Can I sleep overnight at Midway?

The building stays open around the clock, but between midnight and 4 am access is limited to ticketed passengers, and the security checkpoint closes overnight, so you wait it out landside. The lights stay bright and the building runs cold. The hotels across Cicero Avenue with free shuttles are the better night.

How do I get from Midway to downtown Chicago?

Take the CTA Orange Line from the station attached to the terminal. The ride to the Loop takes about 25 minutes for a standard CTA fare, with no airport surcharge at Midway. Trains run from roughly 3:30 am to about 1:25 am on weekdays, with slightly later starts on weekends.
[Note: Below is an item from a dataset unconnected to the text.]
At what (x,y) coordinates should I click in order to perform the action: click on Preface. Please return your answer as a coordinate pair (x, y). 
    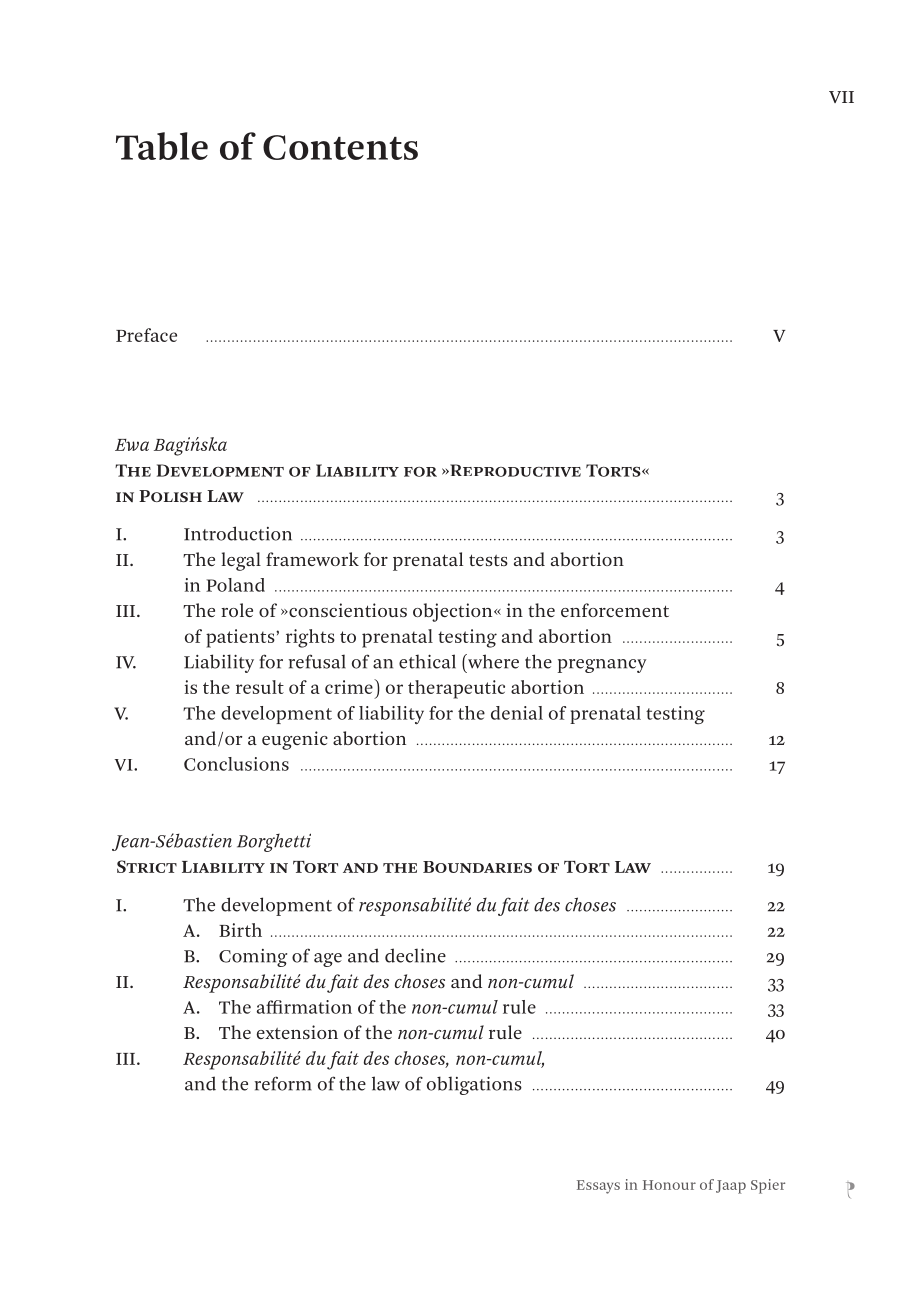
    Looking at the image, I should click on (146, 335).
Are all Midway concourses connected airside?

Yes. One security zone feeds Concourses A, B and C, and all three meet at the Central Market. The walk between concourses takes minutes, and there is no second screening when you change concourses.

Is wifi free at Chicago Midway?

Yes. Free wifi runs throughout the terminal on the airport's official network. It is ad supported, so expect to tap through a short ad before you connect.

Is there a hotel inside Midway airport?

No. The nearest beds are at the Midway Hotel Center, a cluster of chain hotels just south of the terminal on Cicero Avenue, served by free shuttles. The Hilton Garden Inn there quotes a 24 hour shuttle running about every 20 minutes.